Indeed, it’s a bit pointless to cast Cameron Mitchell in any sort of whodunit-type of film. Nine times out of ten, Mitchell being in a movie means that that Mitchell (who, in the early days of his career, originated the role of Death of a Salesman‘s Happy Loman on Broadway) is going to be revealed as the murderer. In this case, Mitchell plays Vance Kingsley, the owner of the building. Vance has never recovered from the death of his daughter so he’s punishing women who he considered to be sinful.
The actual toolbox murders are pretty much finished after the first twenty minutes of the film. The rest of the movie deals with Laurie (Pamelyn Ferdin), a 15 year-old girl who is kidnapped by Vance and his nephew, Kent (Wesley Eure).
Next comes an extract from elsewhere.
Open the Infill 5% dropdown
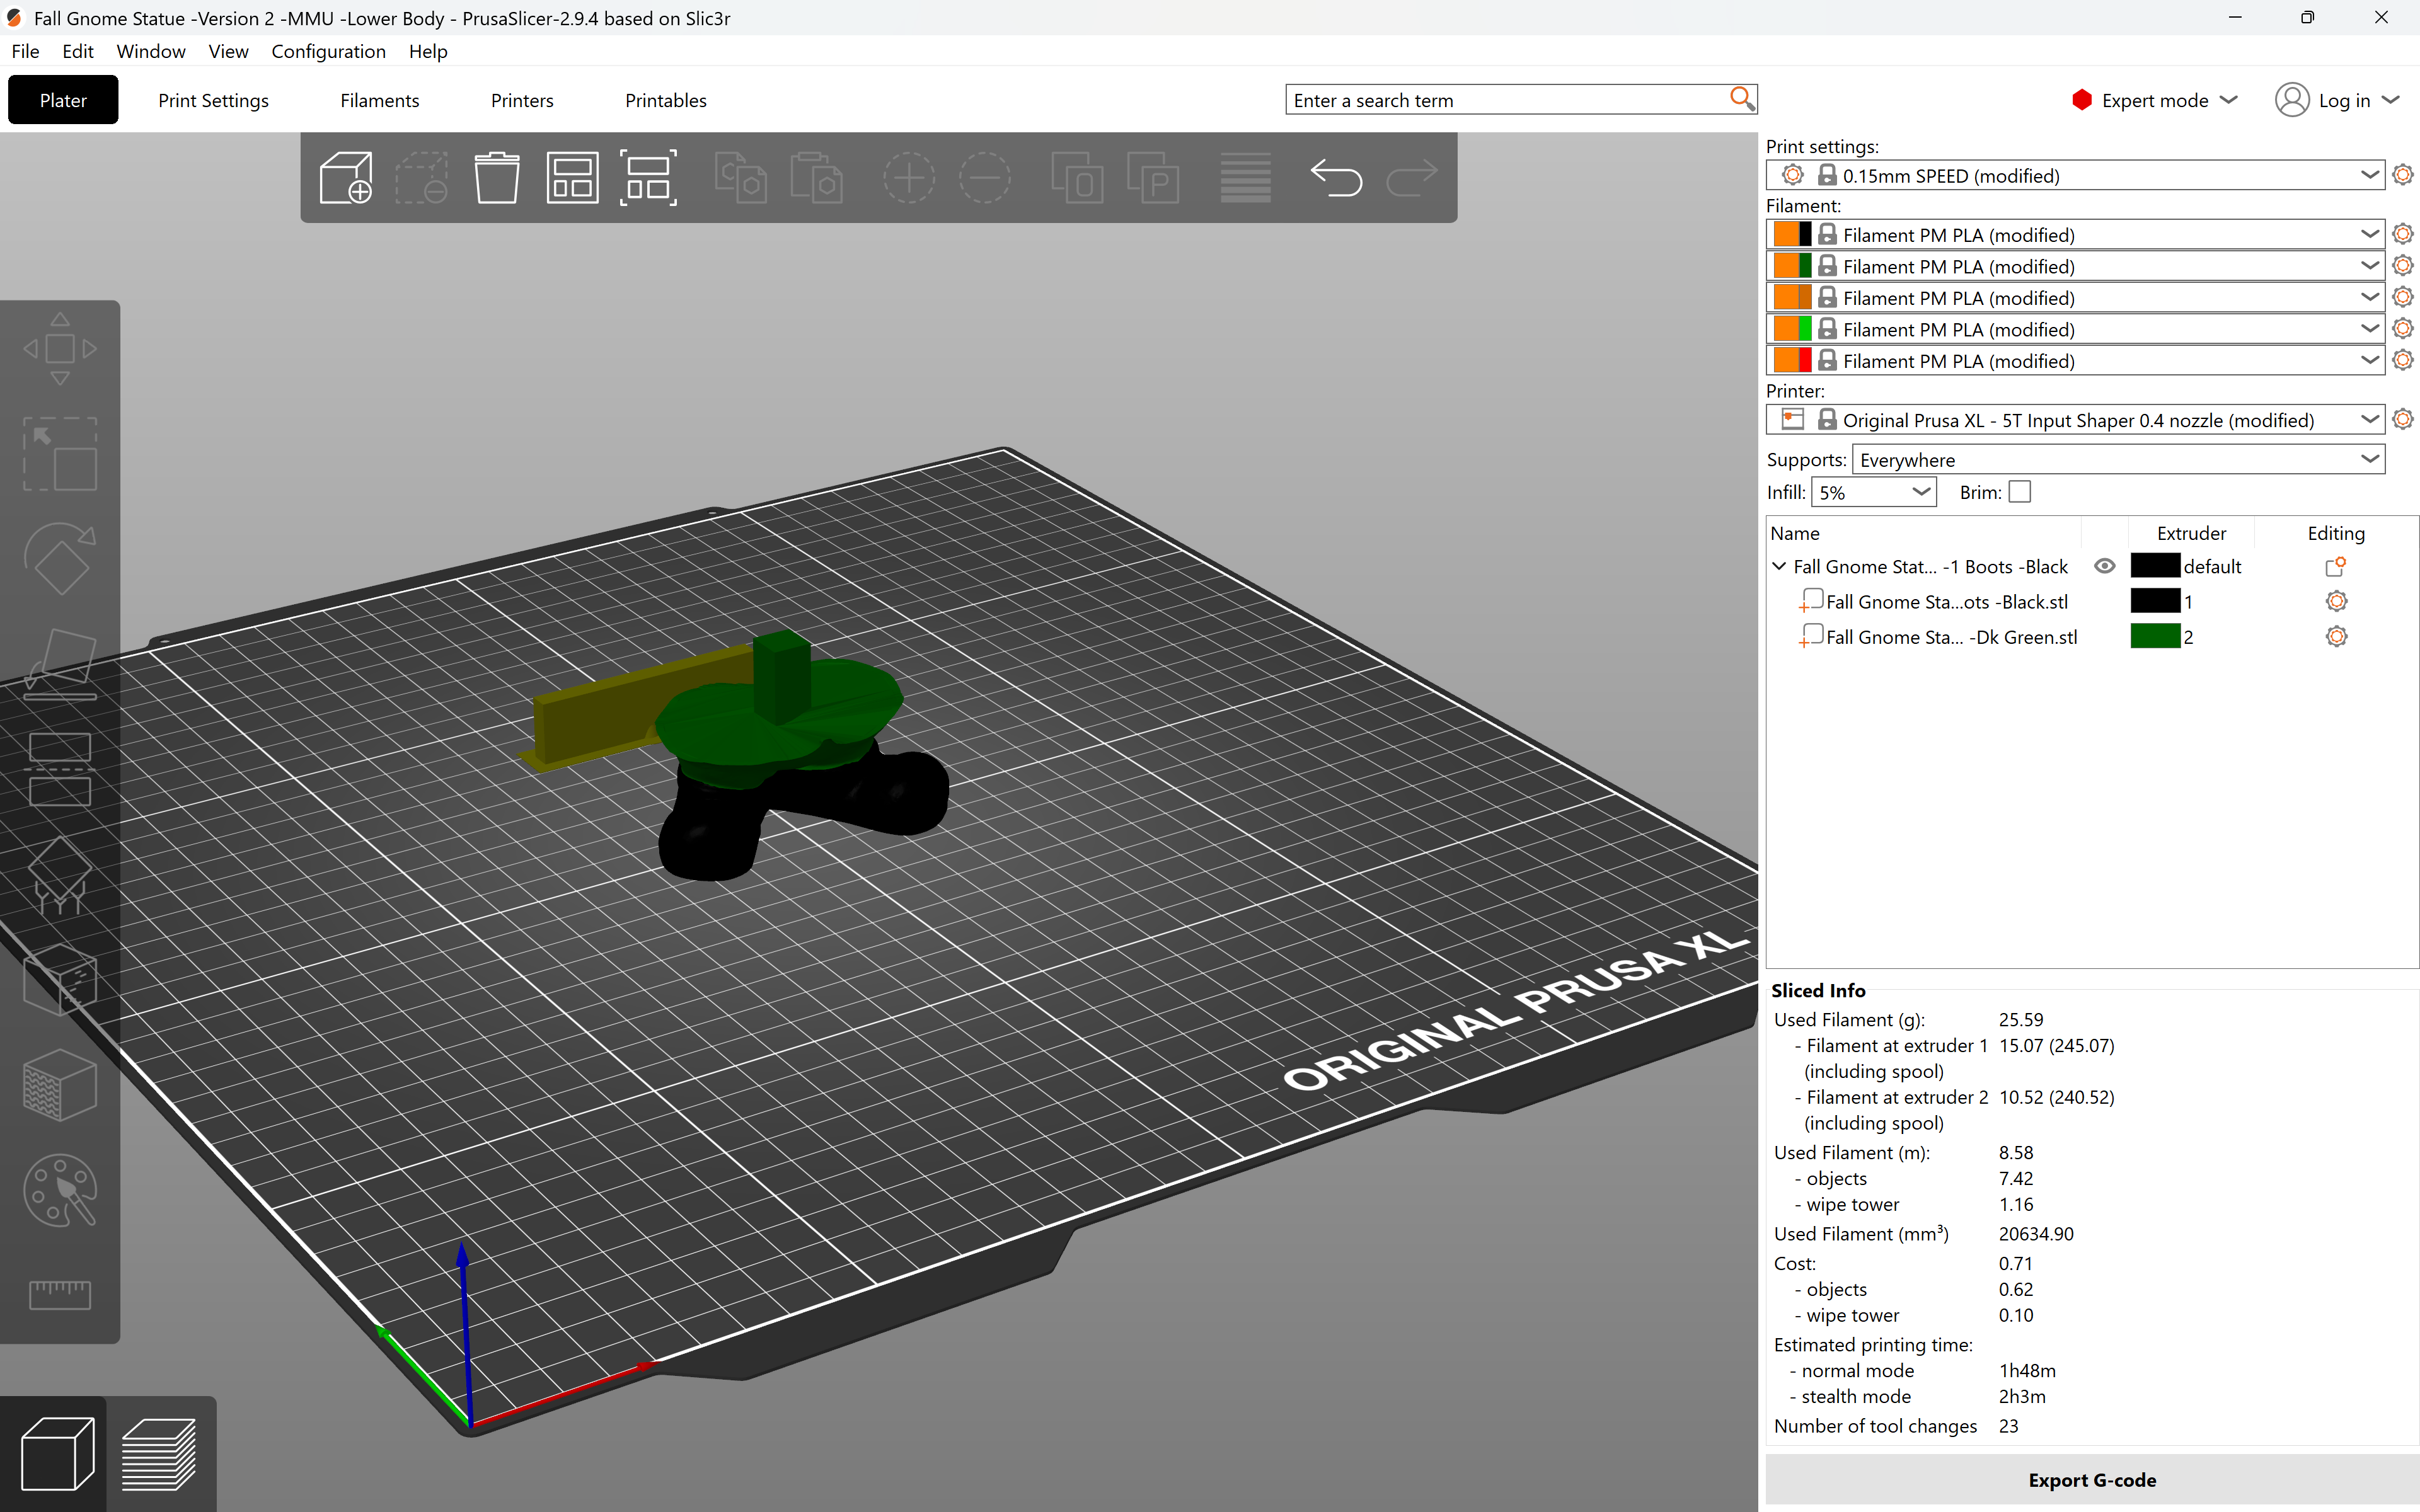Image resolution: width=2420 pixels, height=1512 pixels. pyautogui.click(x=1873, y=492)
Joey (Nicholas Beauvy), who is Laurie’s brother, attempts to find and then rescue his sister and turns out to very much not up to the task. The film itself ends on a rather sick note, one that is followed by a title card that informs us that the film is based on a true story. Yeah, sure, it was.
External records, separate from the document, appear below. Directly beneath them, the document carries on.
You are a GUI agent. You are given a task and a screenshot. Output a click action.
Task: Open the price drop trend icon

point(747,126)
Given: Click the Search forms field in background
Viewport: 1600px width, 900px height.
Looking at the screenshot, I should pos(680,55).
The Toolbox Murders has somehow earned a reputation for being a gory and shocking grindhouse film. It was among the films that was banned in the UK for several years. It’s actually not that gory and the use of tools to commit the murders is not quite as clever as the film seems to think it is. Even the nail gun murder (which is the film’s best known moment) feels rather awkward as the victim (Kelly Nichols) never really makes a run for it despite the fact that Vance has to stop to reload after every nail that he fires.
The scenes with Laurie being held hostage are far more disturbing and weird, largely due to Mitchell’s characteristically over-the-top portrayal of Vance’s psychosis. When you watch a movie called The Toolbox Murders, you’re probably not expecting a lengthy scene where Laurie — pretending to be Vance’s dead daughter — tells a long story about what it’s like in the afterlife. In the role of Vance’s nephew, Wesley Eure is even more disturbing than Mitchell. As opposed to the sinister-looking Mitchell, Eure actually has the look of a nice, young community college student and that makes his actions at the end of the film all the more icky to watch.
The Toolbox Murders doesn’t quite live up to its bloody reputation but it’s still a disturbing film nonetheless. Did you know that Heaven smells like lollipops? After this film, you’ll never forget.